# "Bio Wheels" are they effective?



## yogosans14 (Jul 14, 2014)

I am a big goldfish lover, pretty much that's all I keep lol. As most of you know goldfish are huge waste producers so I wanted a cheap but good HOB filter for mainly bio filtration. But I recently got a penguin 350 by marine land on sale for 50$ at Petco and was wondering how effective and how much surface area is available for beneficial bacteria to colonize on them?And is it possible to add extra media in the filter like ceramic rings?

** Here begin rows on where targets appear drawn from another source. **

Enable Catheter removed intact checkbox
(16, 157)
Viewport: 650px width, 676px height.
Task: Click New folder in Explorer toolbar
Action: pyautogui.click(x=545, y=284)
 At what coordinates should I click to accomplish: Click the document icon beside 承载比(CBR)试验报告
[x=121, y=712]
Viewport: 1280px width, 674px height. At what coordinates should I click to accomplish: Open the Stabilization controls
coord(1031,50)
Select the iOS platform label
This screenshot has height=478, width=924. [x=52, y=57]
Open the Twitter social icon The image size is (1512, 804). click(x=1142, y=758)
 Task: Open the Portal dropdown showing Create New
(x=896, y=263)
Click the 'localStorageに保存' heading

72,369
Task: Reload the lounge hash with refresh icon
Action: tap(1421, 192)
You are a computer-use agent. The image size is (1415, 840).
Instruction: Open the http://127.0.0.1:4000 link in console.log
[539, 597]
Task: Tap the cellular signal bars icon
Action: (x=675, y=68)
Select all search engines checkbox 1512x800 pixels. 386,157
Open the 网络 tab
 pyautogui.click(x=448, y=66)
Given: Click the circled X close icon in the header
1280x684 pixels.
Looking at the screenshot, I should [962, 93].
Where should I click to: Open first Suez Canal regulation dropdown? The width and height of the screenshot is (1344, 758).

Ive read in a article that they are not that effective

http://www.aquarium-pond-answers.com/2006/12/do-bio-wheels-really-work.html


----------



## Aquastar (Jul 17, 2015)

I have a penguin 75. I think the biowheel is a good idea, but I didn't use mine for the first month (newbie at that time) because it made way to much noise. You can't do much with the biowheel such as added filtration. 
I had a sponge in one of the available area for more filtration and it kept blocking the wheel. I suppose you could forget the normal cartridge and put some ceramic rings and foam in there instead? 
I think it great if you lower the water level for super oxygenated water (I've seen what it does during water changes). So that's my experience with my biowheel kit. Also, I found that sometimes it wont work if you clean out the tube and stuff for about 10min after you finished. It seems really picky about filling it up before starting it, I've not enjoyed the scratchy hissy noise it can make if the water level drops. Sometimes I've poured half my tank in the filter in effort to make it be quiet and work with little success. It does get the job done in the end though.


----------



## jeaninel (Aug 24, 2007)

I have a few of the Penguin 350's and they are a good little filter. Some of mine have been running for over 7 years and I have never had to change out the bio wheels. Sometimes the wheels will slow down but just cleaning the gunk in the bushings that hold the wheel in place seems to help. However, as stated above, it's kind of hard to add ceramic rings without interfering with the movement of the wheels. I have foam blocks and a cartridge filled with floss in mine. But if you want the option of using ceramic media I think the Aquaclear filters are great for that. There's lots of room to add media and they push a ton of water. I had an AC500 (now called the AC110) and it was a great filter. So you may want to consider that option. It's a bit more expensive than the bio wheels but worth it.


----------



## MikeG14 (May 31, 2014)

I think you need to pick your battles with a bio-wheel. I'm currently running 4 penguin 150B's and as long as they are maintained properly they perform well.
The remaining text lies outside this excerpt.